授乳の相談は産婦人科の方が親身に相談に乗ってくれるでしょう。

乳腺外科は、乳輪下膿瘍を治療する専門家です。

ママの中には治りは遅くても薬のみで治療したいママもいらっしゃると思います。
こういった相談は産婦人科と乳腺外科の双方に相談してみましょう。


4.土日祝日の場合・掛かりつけの病院がお休みの時はどうする?

乳腺外科がお休みの場合は、まずお世話になった産婦人科に診てもらいましょう。
進行を抑えるために、薬だけでも処方してもらうといいと思います。

5.根本治療が必要かどうか

乳輪下膿瘍は一度かかると今後も炎症を起こす可能性があります。
再発を避けるために、根本治療を行う必要があるかどうかは慎重に相談したほうがいいと思います。
個人的な意見では、授乳が終わって、余裕がある時をおすすめします。
胸を手術することは、抱っこなどの育児中や日常生活に支障をきたす恐れがあります。
根本治療は手術中のことはもちろん、手術後の生活も考えながら慎重に!

執筆者の場合

出産後の退院一週間で、胸にしこりができ、痛みを感じました。
困ったことに乳輪下膿瘍が再発したのは、土曜日でした。
子どももまだ生後数週で小さなため、どこの病院に行ったらいいのか困りました。
結果として、
1. 陥没乳頭でお世話になっていた訪問助産師さん
一時的な処置 違和感のある胸の方からの授乳をストップし、搾乳だけを実施
2. 産婦人科
出産直後の授乳中でも服用できる薬(フェロミア)を処方
3. 乳腺外科
針刺し吸引の処置

産婦人科の助産師さんは、出産後間もない私の身体をとてもいたわってくれました。
おっぱいのトラブルはママ特有の問題で、体の異常と同時にメンタル面もとても不安定です。
こういったメンタル面のサポートは、乳腺外科の先生よりも助産師さんの方が得意な印象です。

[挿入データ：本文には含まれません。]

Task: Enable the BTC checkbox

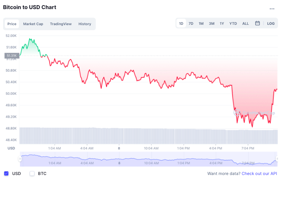Action: point(32,174)
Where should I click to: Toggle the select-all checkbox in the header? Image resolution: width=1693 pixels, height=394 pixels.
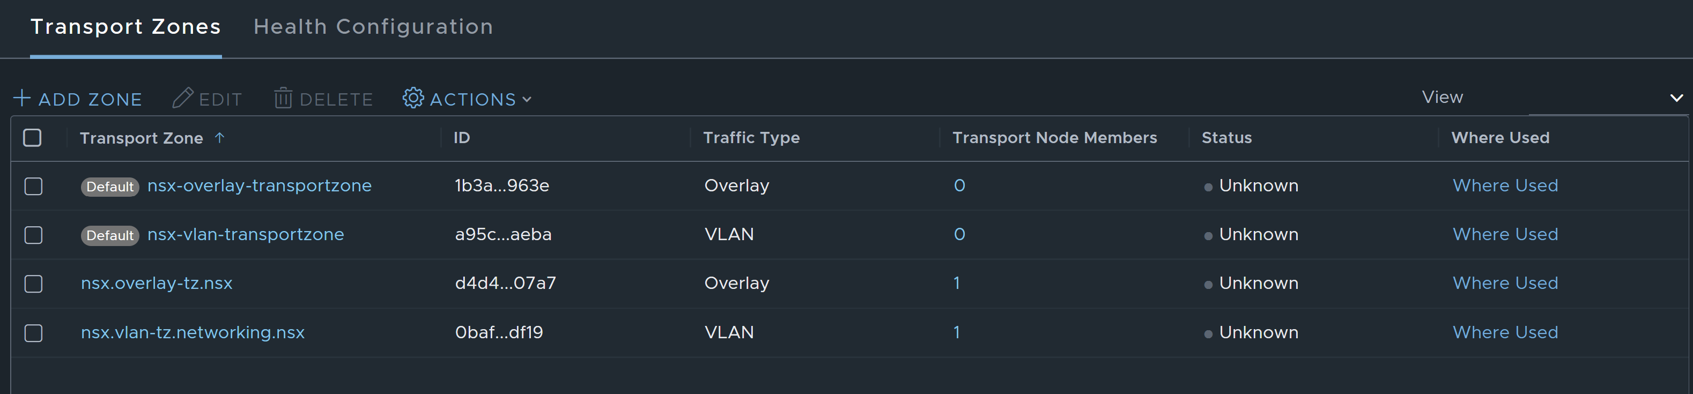(32, 138)
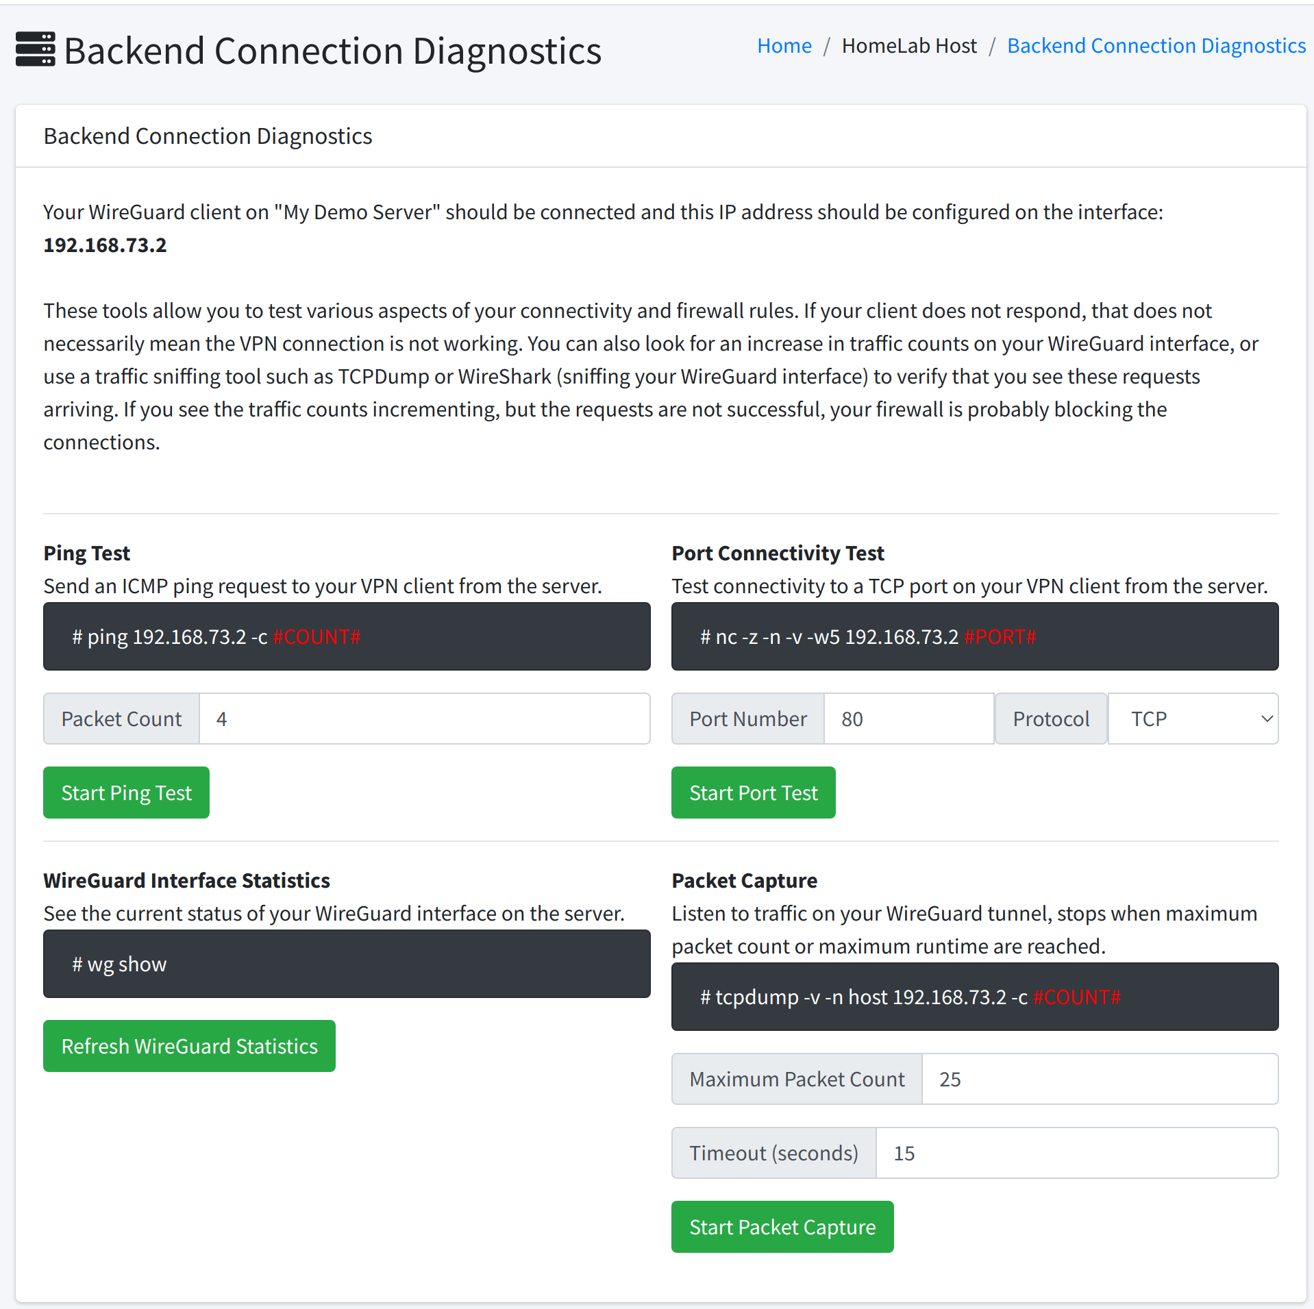Select the wg show command block
The height and width of the screenshot is (1309, 1314).
tap(346, 964)
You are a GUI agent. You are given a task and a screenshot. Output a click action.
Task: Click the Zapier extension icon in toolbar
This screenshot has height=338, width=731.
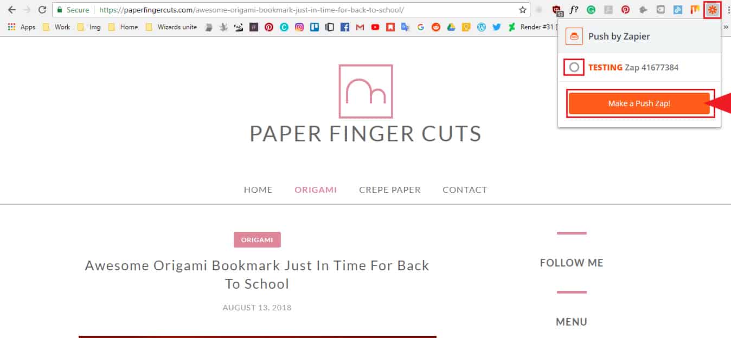click(713, 10)
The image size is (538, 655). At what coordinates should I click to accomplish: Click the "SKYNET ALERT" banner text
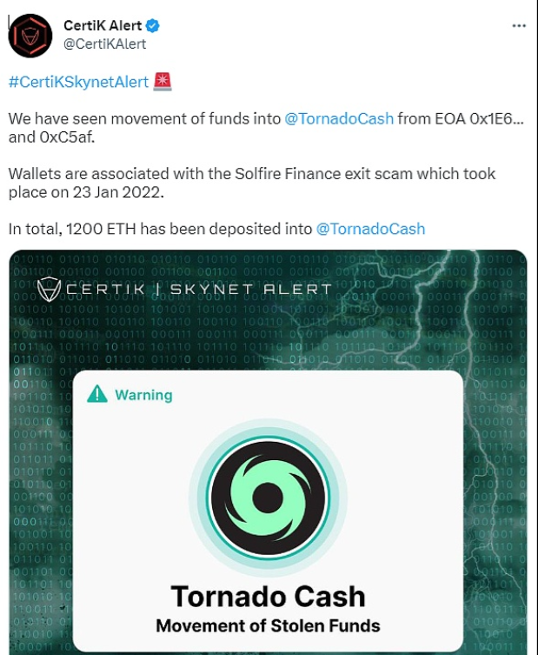tap(250, 290)
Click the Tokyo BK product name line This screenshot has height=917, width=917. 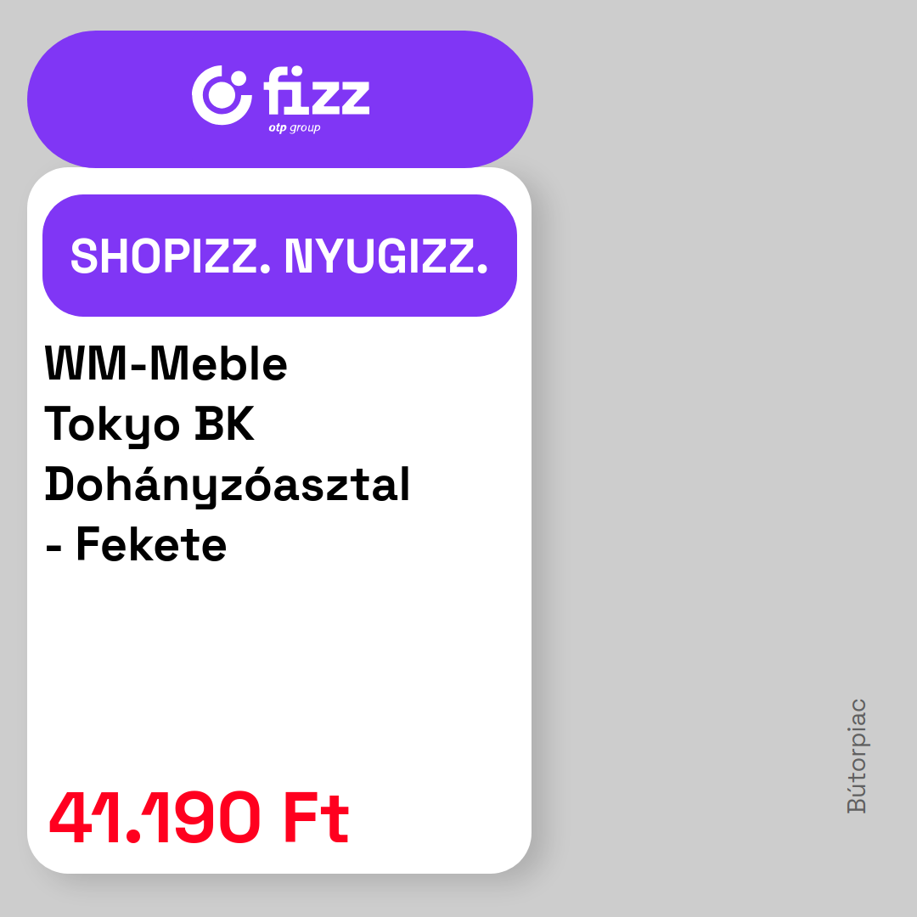(149, 425)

乳腺外科の処置後(切開手術など)では、授乳問題など手遅れになる恐れがあるので、手間がかかっても一度産婦人科に相談してみました。
結果的には無駄ではなかったと思っています。
乳輪下膿瘍の膿は、通常、切開や針を刺して、膿の出口を作ります。
しかし、授乳中は乳汁と一緒に膿がでてくる場合があるようです。

保健師からのアドバイス:乳輪下膿瘍にならないための予防法

乳輪下膿瘍は一度かかるとなかなか厄介ですよね。
乳輪下膿瘍にならない予防法の3つお伝えしたいと思います。

1.清浄綿を使い清潔にする

乳輪下膿瘍は、乳管に老廃物やケラチンなどが詰まって炎症を起こしたものです。
さらにその部分に黄色ブドウ球菌などの細菌感染がおこって膿瘍ができます
このことから、乳頭の乳官口や乳頭周辺の皮膚を清潔にすることが大切になります。
授乳の前後に清浄綿を使い、乳頭周辺を常に清潔にするように心がけましょう。

2.乳頭保護器を使う

陥没乳頭の乳首は、乳頭が内側にくぼんでいるため皮膚が弱く、傷もできやすいです。
少し触っただけでも細菌が侵入しやすくなっています。
また、出産直後から陥没乳頭での授乳は難しいので乳頭保護器を使って、子どもに陥没乳頭側の乳汁を吸ってもらうことが大切です。

3.しっかり休もう

産後のママの疲れは、とてもダイレクトに体に影響します。
なぜなら、出産という大きな仕事を終えたばかりの身体は、思った以上に免疫力が落ちているからです。
普段なら疲れを気にしないような方も、初めての育児の方は特に子育てという未経験の慣れない生活をしていると思います。
なにげなく生活していても、知らず知らずのうちに、体力と気力を使っているはずです。
侮れないので気を付けてください。
乳輪下膿瘍は免疫が落ちると、細菌感染しやすくなります。

高橋奈奈子の体験

授乳の前と搾乳の後に必ず清浄綿を使い、清潔を心がけました。
そして授乳は直母ではなく、乳頭保護器を使いました。
乳頭保護器を使っていたのは、乳頭の細菌感染や傷を防ぐ目的と同時に、陥没乳頭を治したかったので、子どもに吸われることで乳頭を出してもらうという目的もありました。
また、授乳だけでも頻回授乳で、体力を消耗していたので、できるだけ休めるときは休むようにしていました。
しかしながら、退院後1週間もしないうちに、少し乳輪のあたりにしこりと痛み、違和感を覚え始め、乳輪下膿瘍になってしまいました。
予防はしていたものの、乳輪下膿瘍を防ぐことはできませんでした。

保健師から乳輪下膿瘍を心配するママさんへ

乳輪下膿瘍になったことのある方は、ならないように特に注意することが必要です。

ここには一般的な予防法を提示しています。
予防をしていても一度かかったことのある方は、どんなに気を付けていても授乳を機に再発しやすいようです。
再発したらどうすればいいかもご紹介していますので、合わせてご覧ください。
みなさんのストレスや不安が少しでも緩和されますように。